**Task data:**
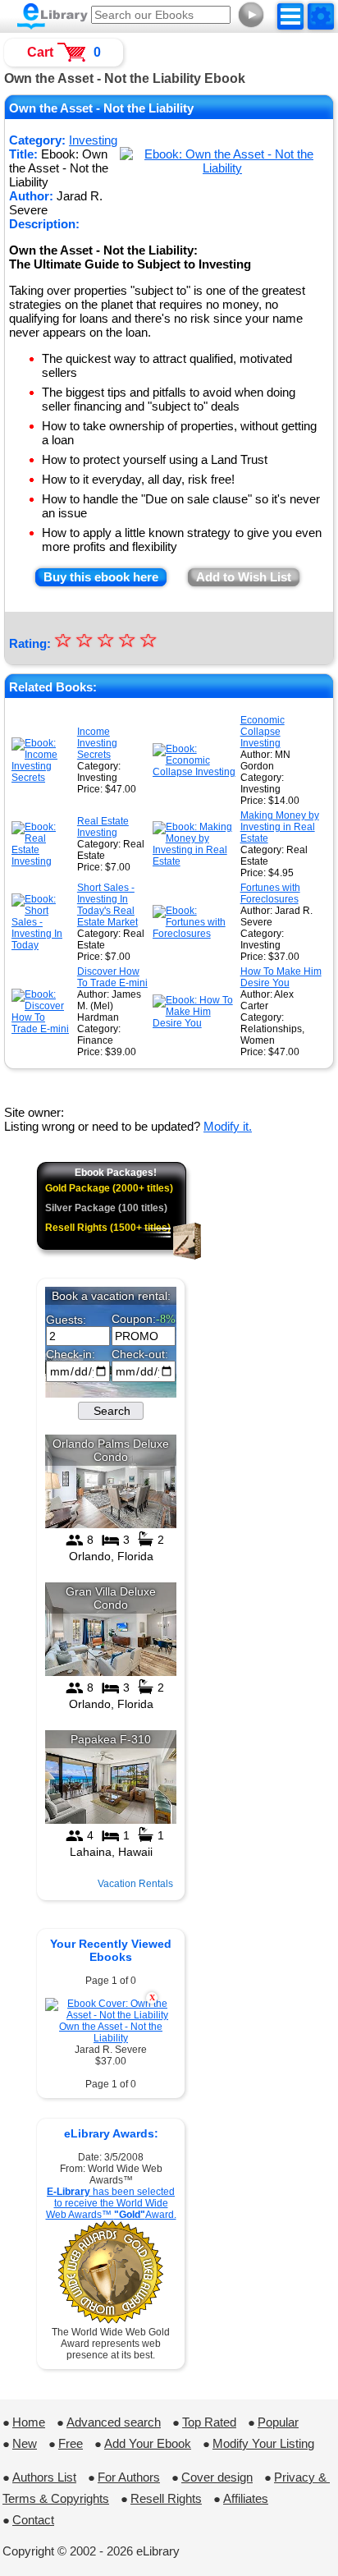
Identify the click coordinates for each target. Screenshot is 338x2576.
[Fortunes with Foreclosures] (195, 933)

==

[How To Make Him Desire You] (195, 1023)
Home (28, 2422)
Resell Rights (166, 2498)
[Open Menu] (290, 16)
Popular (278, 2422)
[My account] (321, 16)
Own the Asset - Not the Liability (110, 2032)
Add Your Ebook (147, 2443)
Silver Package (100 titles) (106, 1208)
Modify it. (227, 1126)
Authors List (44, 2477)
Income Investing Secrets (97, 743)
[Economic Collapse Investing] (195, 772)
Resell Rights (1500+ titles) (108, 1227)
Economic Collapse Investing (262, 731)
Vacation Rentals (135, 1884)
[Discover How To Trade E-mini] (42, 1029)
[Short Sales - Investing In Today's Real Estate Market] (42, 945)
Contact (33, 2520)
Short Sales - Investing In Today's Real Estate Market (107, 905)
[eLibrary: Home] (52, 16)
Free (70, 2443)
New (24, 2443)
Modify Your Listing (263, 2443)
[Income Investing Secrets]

**How to complete this task:** State the number of lines in the data that carry "Real", and add nothing to it.

**Answer for the task:** 2